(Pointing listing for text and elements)

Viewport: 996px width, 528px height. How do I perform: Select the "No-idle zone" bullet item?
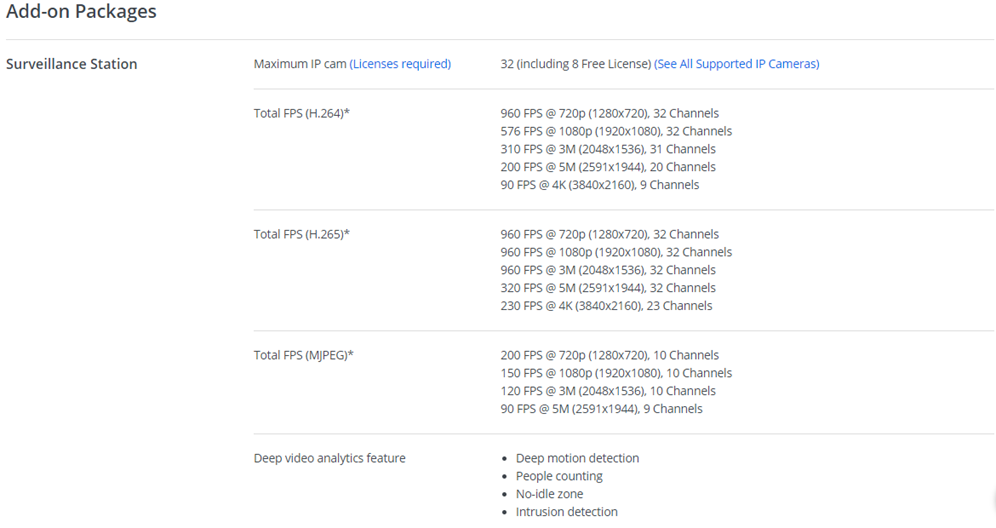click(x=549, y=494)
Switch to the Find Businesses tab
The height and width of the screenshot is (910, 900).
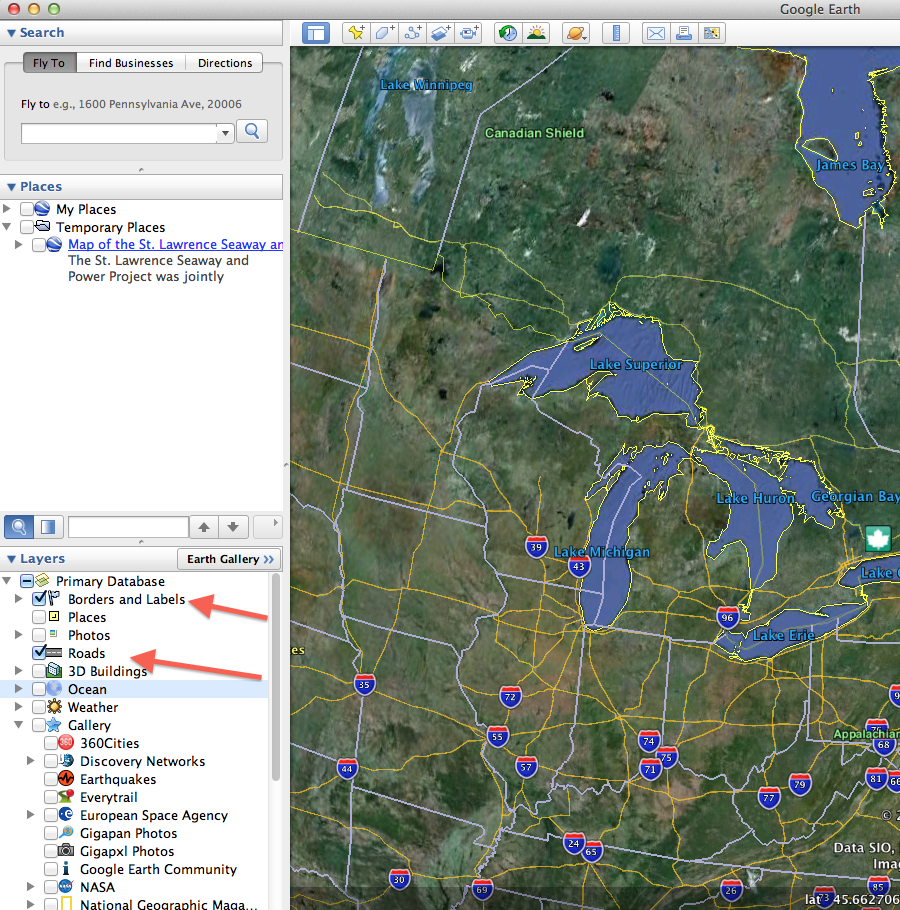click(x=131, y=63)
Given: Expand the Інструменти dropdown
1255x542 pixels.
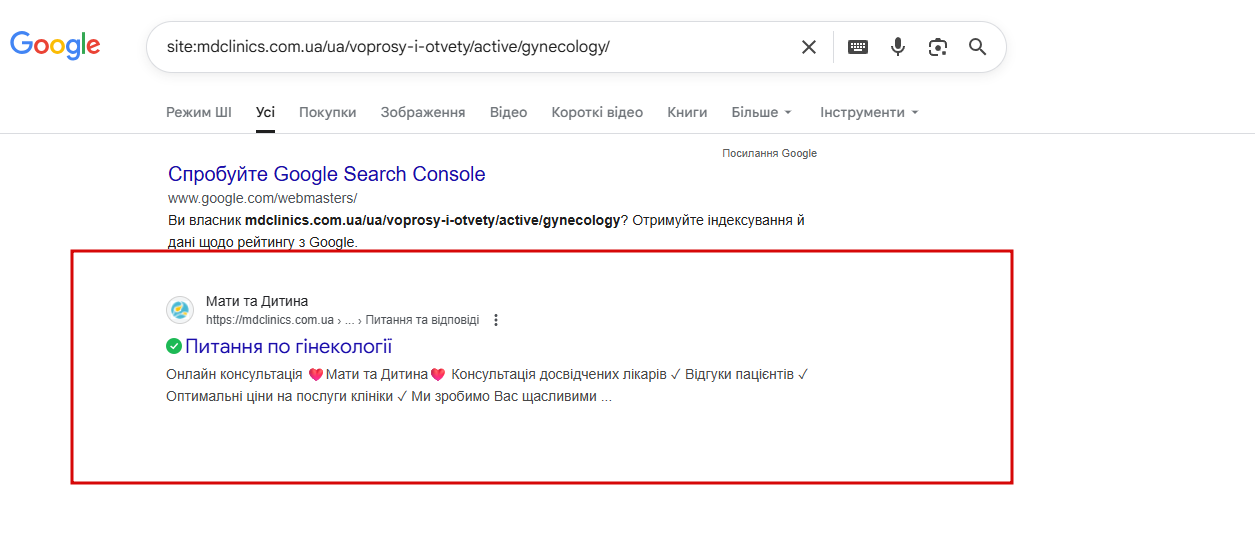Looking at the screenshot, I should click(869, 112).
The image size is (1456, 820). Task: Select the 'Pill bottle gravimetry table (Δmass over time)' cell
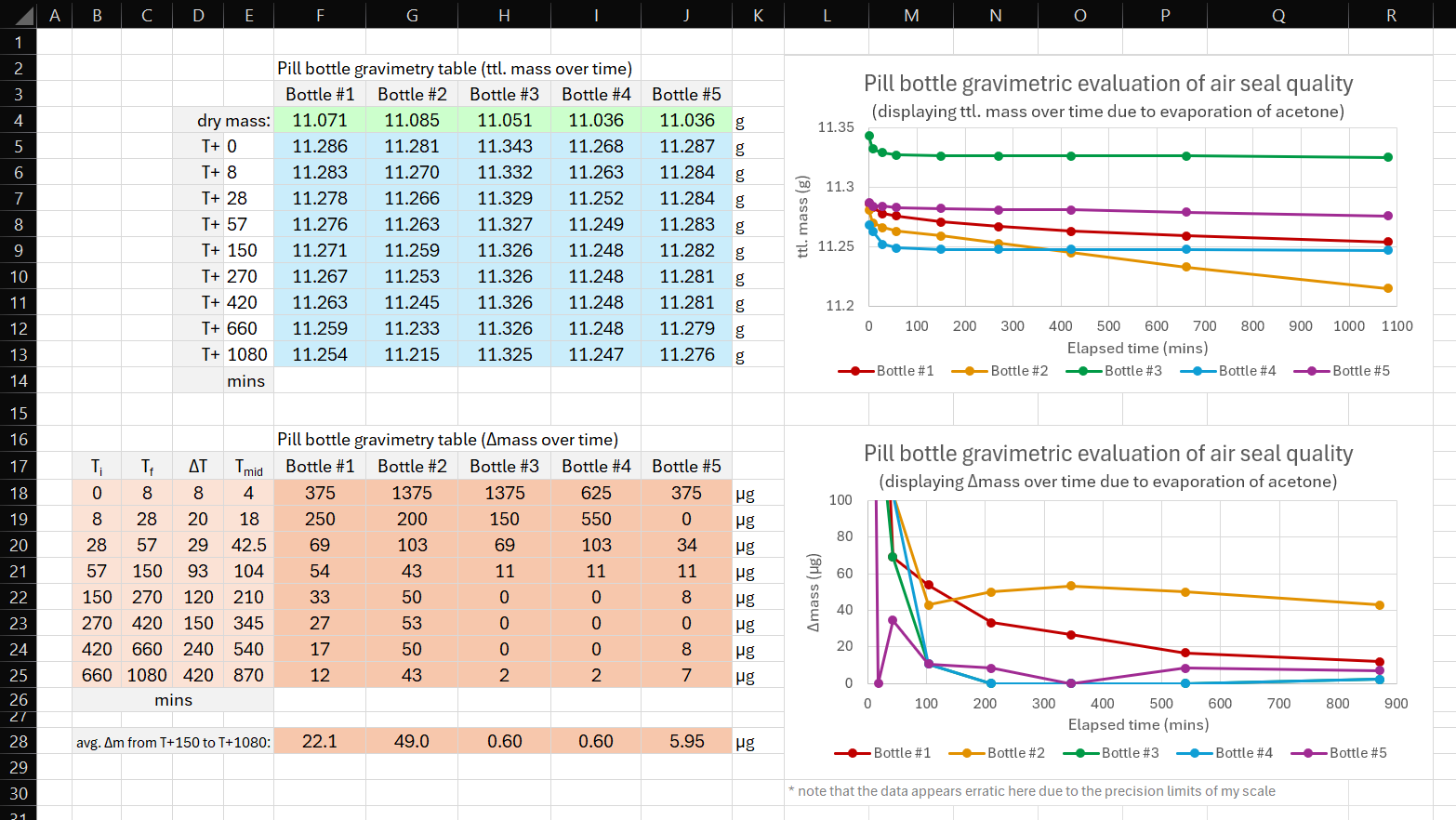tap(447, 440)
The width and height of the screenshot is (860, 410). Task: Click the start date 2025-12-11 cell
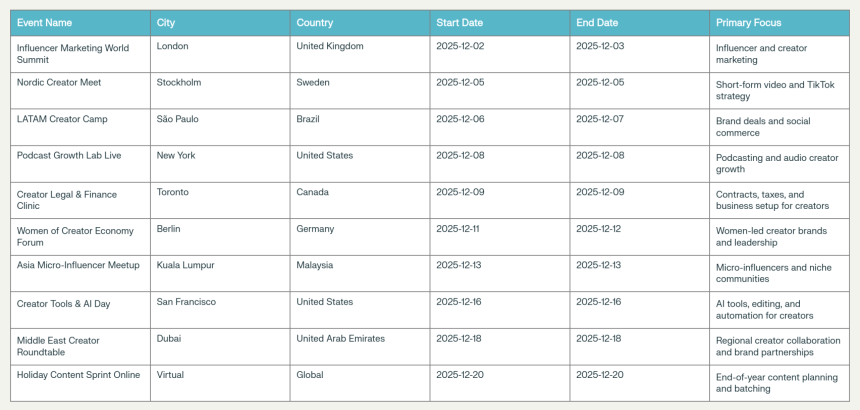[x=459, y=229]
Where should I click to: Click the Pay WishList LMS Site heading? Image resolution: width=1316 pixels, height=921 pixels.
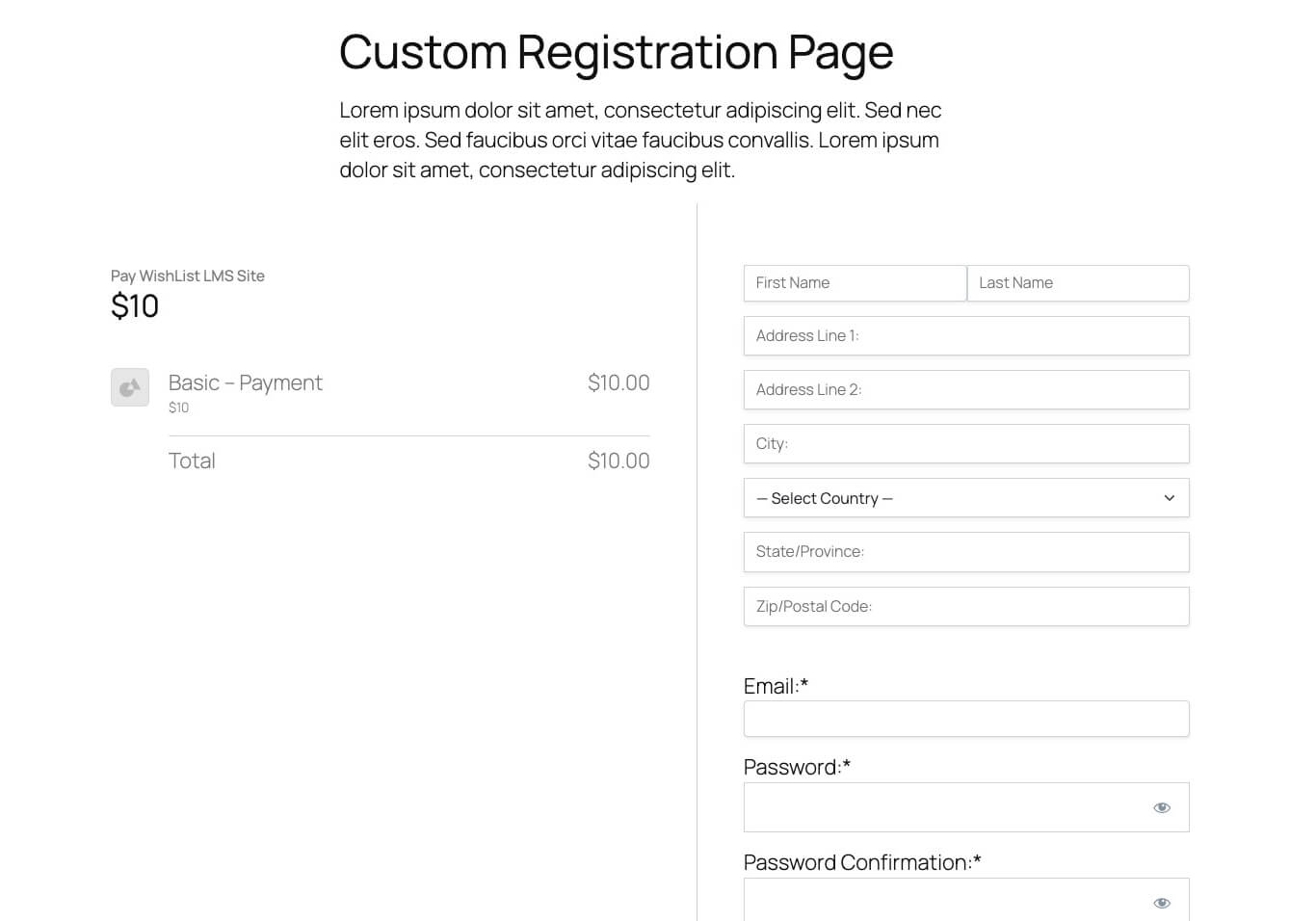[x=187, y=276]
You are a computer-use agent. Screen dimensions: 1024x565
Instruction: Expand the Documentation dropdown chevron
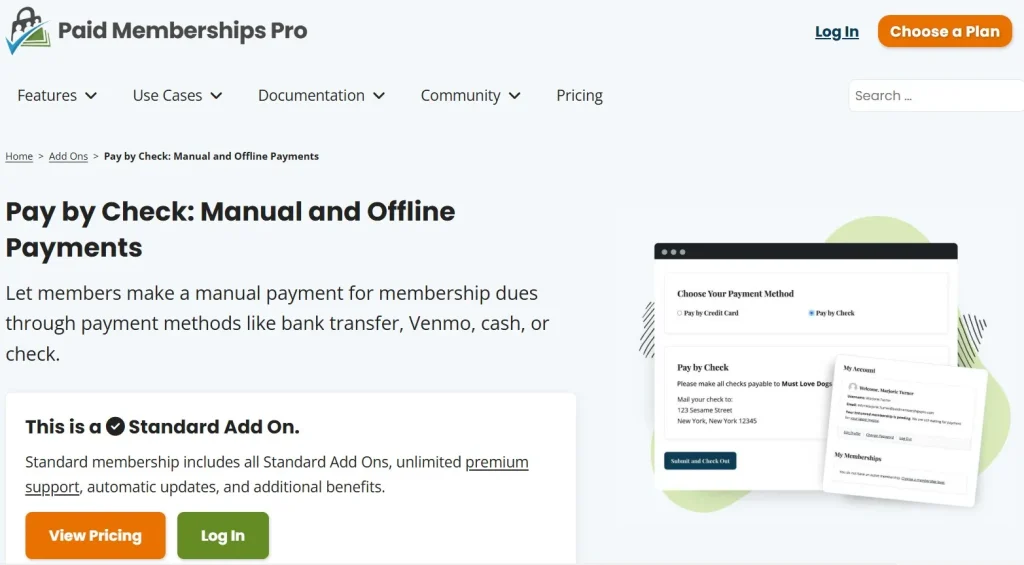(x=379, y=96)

**Given problem**: Quote every line of the listing above word for word, leaving out the pictures.

**Task answer**:
Viewport: 996px width, 528px height. How do I perform: Select the "No-idle zone" bullet item?
click(x=549, y=494)
Switch to the Find Businesses tab
The height and width of the screenshot is (910, 900).
click(x=131, y=63)
Given: Expand the Інструменти dropdown
1255x542 pixels.
Looking at the screenshot, I should click(869, 112).
The image size is (1456, 820). Task: Select the 'Pill bottle gravimetry table (Δmass over time)' cell
tap(447, 440)
The width and height of the screenshot is (860, 410). Task: Click the start date 2025-12-11 cell
[x=459, y=229]
Where should I click to: Click the Pay WishList LMS Site heading? Image resolution: width=1316 pixels, height=921 pixels.
[x=187, y=276]
You are a computer-use agent. Screen dimensions: 1024x565
Instruction: Expand the Documentation dropdown chevron
(x=379, y=96)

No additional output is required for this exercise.